TASK REQUIREMENTS = The answer must be one number: how many lines of the records contain "LUIS".

DATA EXTRACTS =

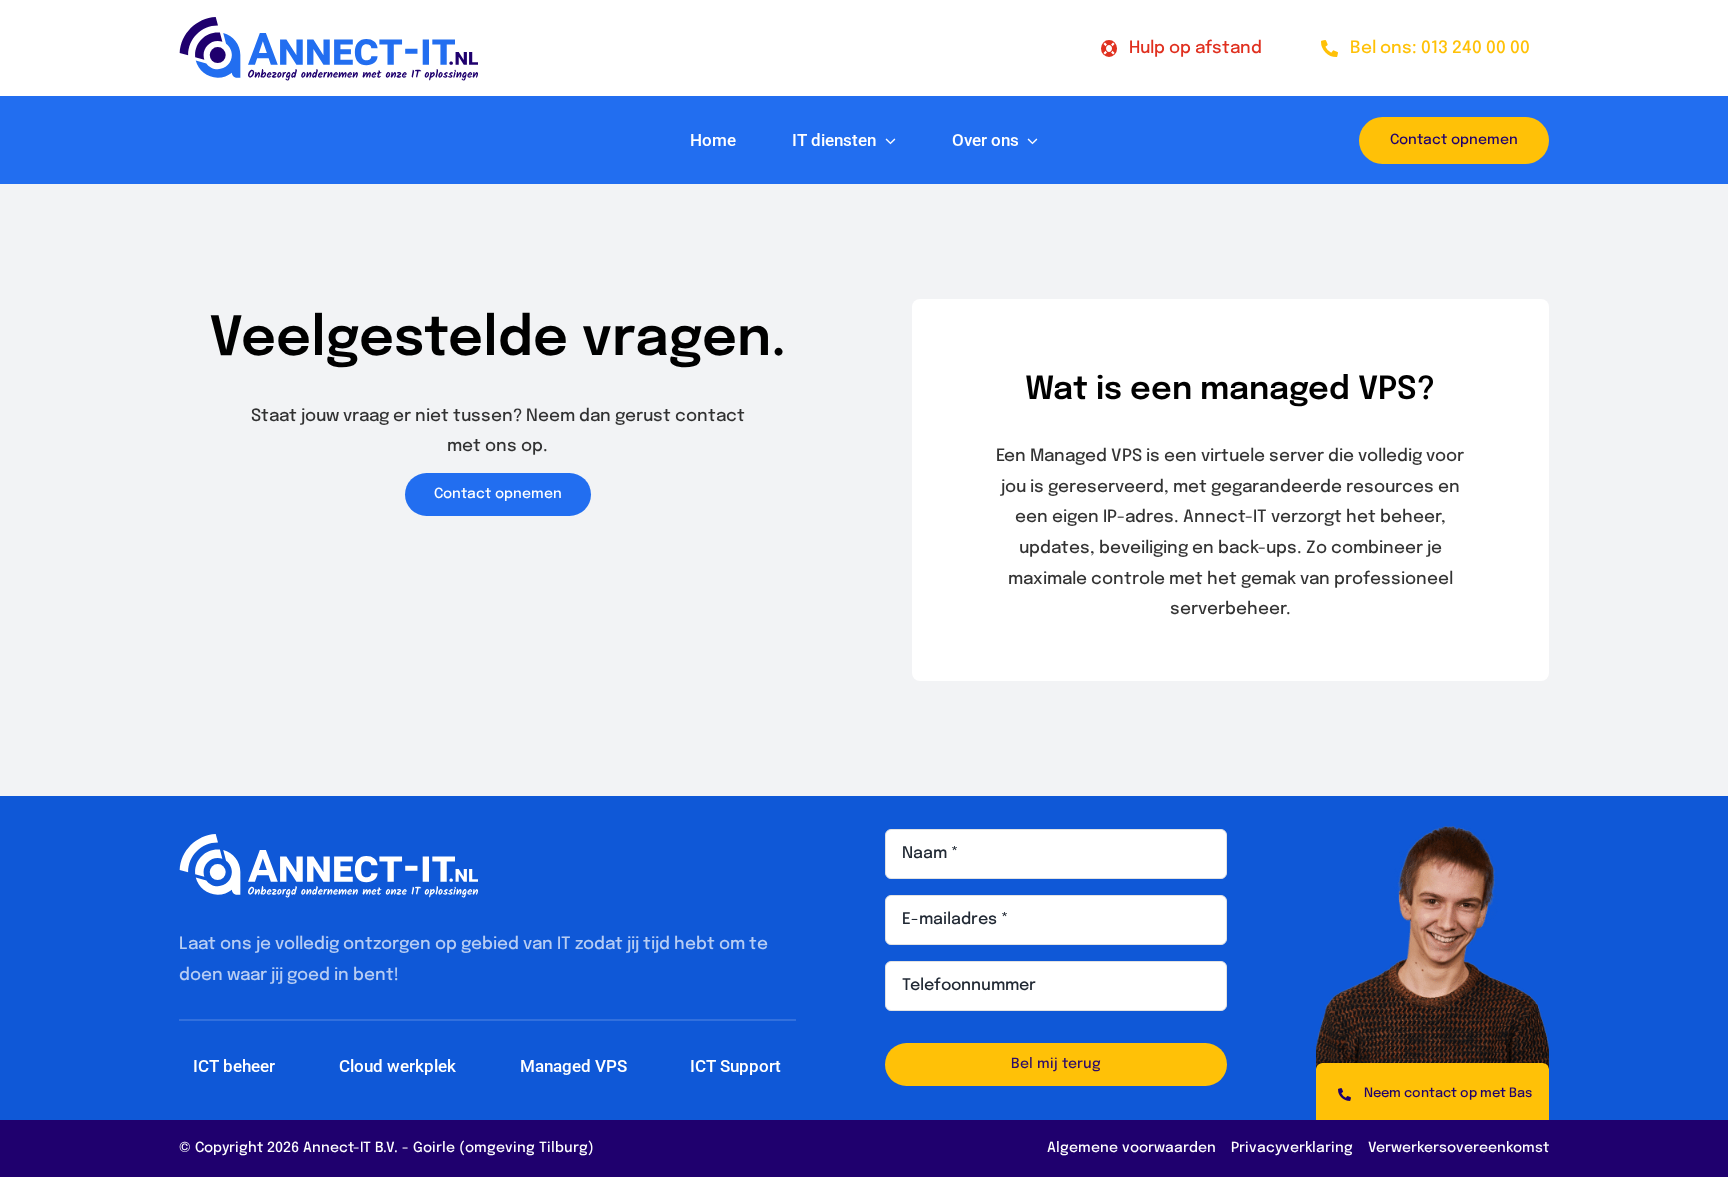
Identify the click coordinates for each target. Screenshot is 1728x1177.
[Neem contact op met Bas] (1432, 1091)
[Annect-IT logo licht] (329, 842)
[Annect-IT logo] (329, 25)
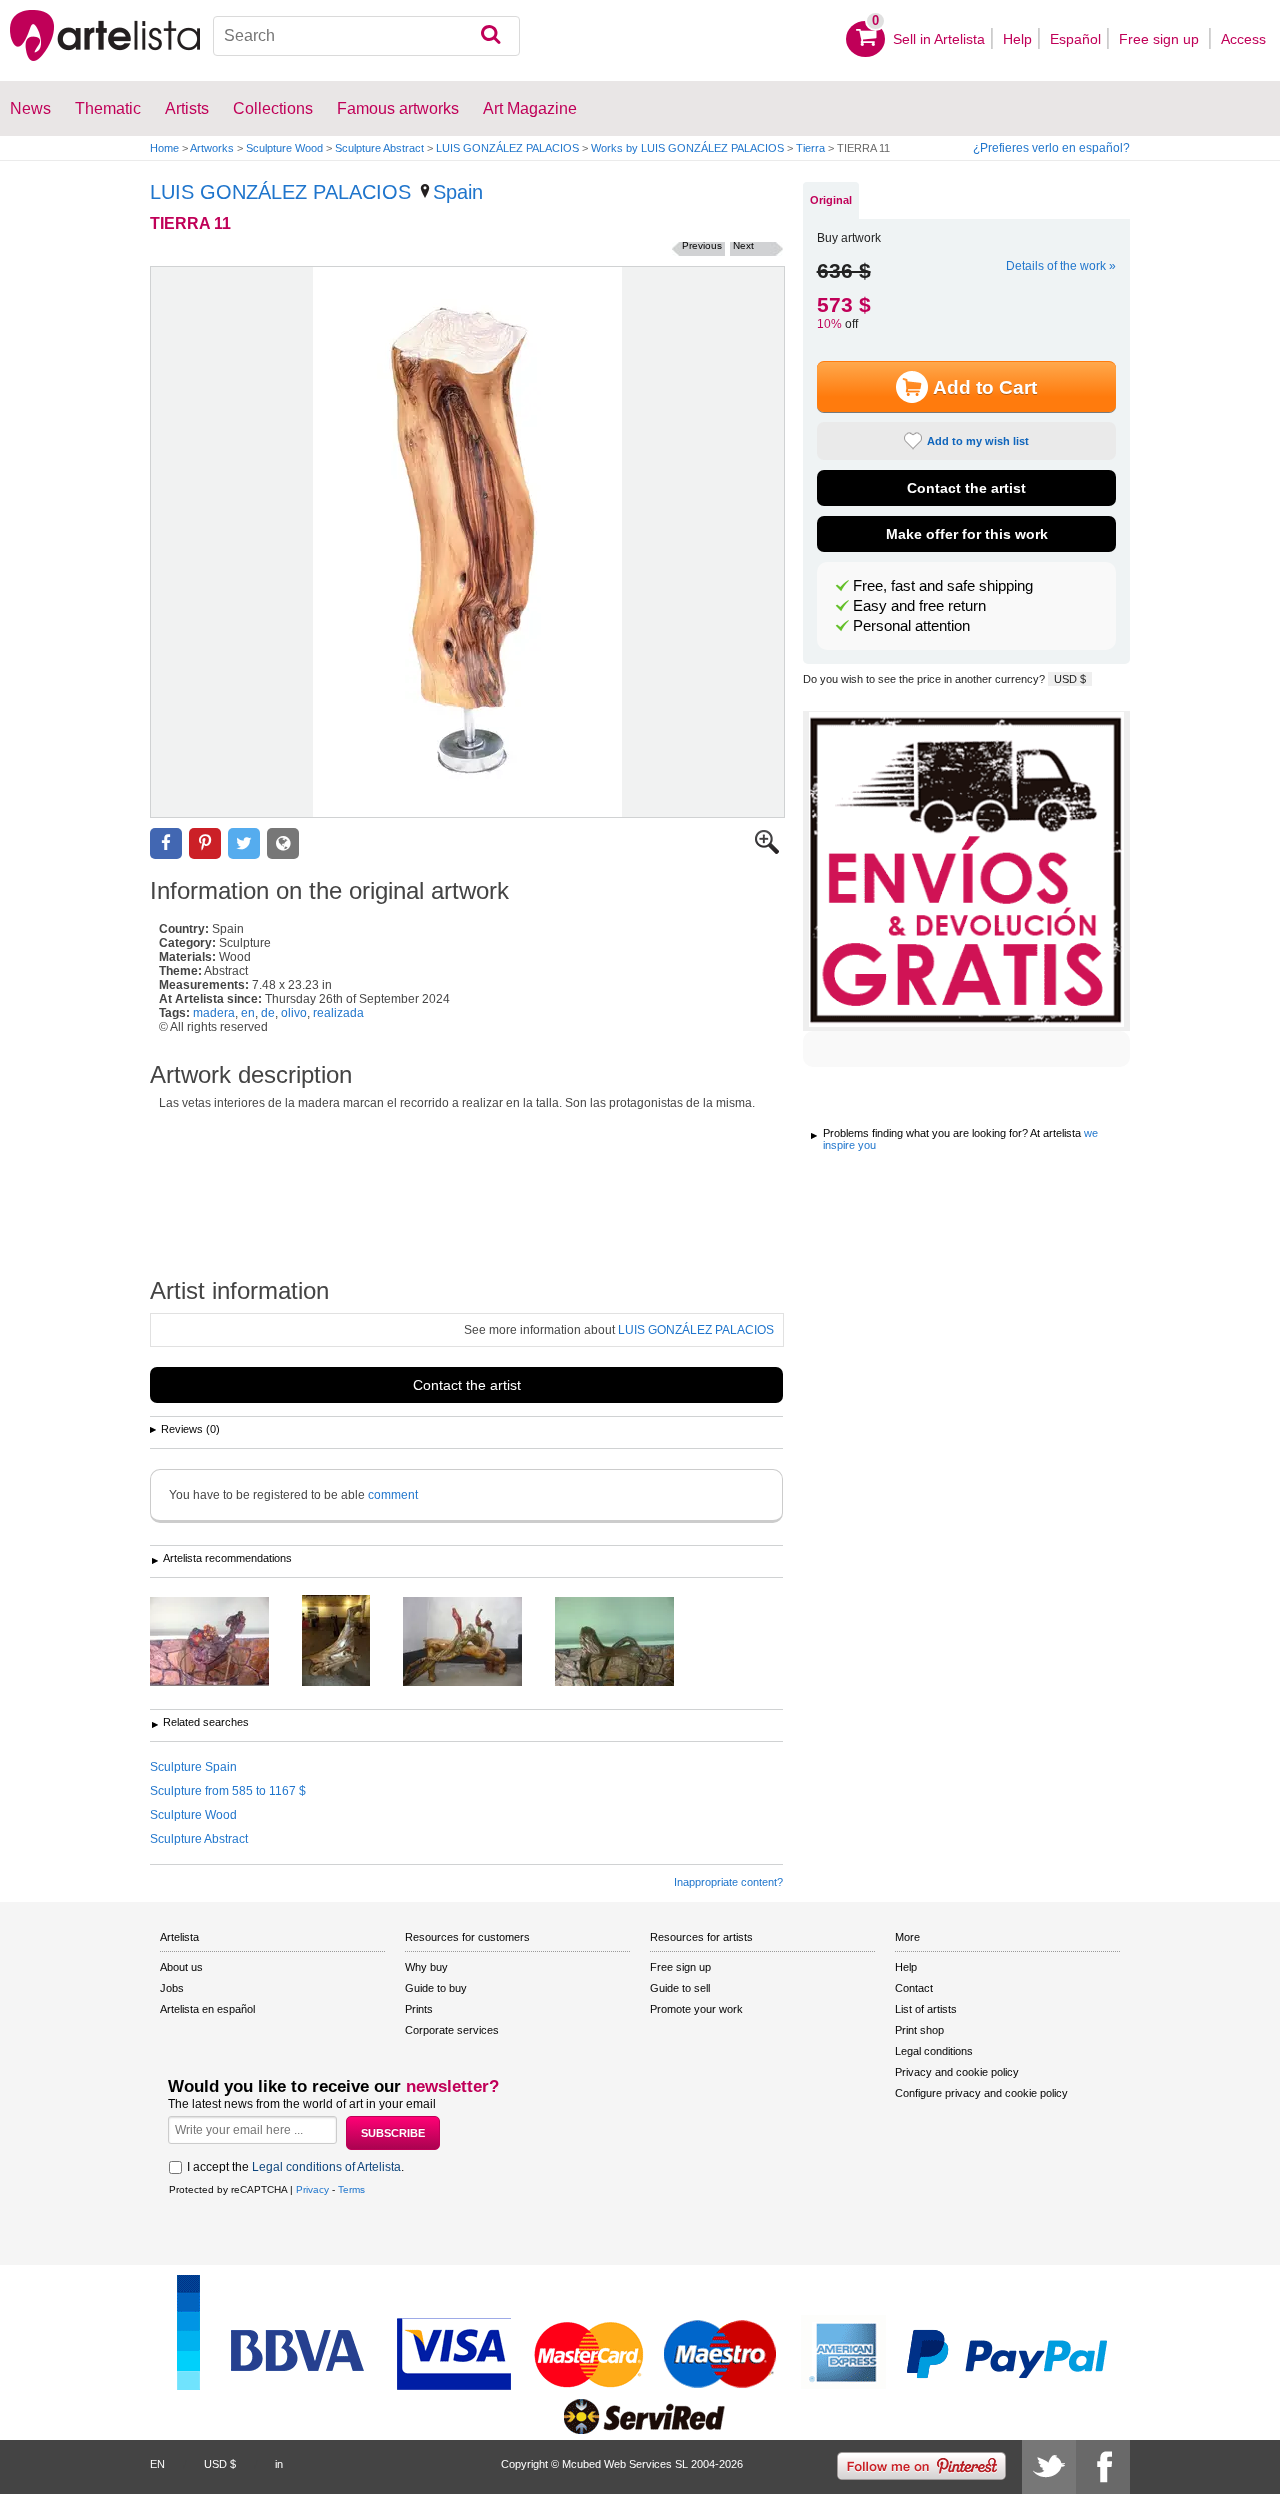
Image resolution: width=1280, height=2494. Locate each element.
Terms (351, 2189)
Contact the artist (467, 1385)
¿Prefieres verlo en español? (1051, 148)
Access (1243, 39)
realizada (338, 1013)
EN (157, 2464)
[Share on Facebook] (166, 843)
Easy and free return (919, 606)
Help (1017, 39)
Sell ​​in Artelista (939, 39)
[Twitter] (1049, 2467)
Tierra (810, 148)
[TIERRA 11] (467, 542)
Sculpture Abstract (379, 148)
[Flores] (224, 1643)
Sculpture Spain (193, 1767)
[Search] (490, 36)
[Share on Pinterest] (205, 843)
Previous (702, 245)
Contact (914, 1988)
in (279, 2464)
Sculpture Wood (284, 148)
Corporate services (452, 2030)
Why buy (426, 1967)
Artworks (212, 148)
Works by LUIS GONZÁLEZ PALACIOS (687, 148)
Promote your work (696, 2009)
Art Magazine (530, 108)
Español (1075, 39)
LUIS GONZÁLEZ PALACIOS (507, 148)
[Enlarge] (767, 850)
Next (743, 245)
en (248, 1013)
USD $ (1070, 679)
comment (393, 1495)
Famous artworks (398, 108)
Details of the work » (1061, 266)
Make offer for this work (967, 534)
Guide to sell (680, 1988)
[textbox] (366, 36)
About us (181, 1967)
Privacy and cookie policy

SOLUTION TO THE EXERCISE = 2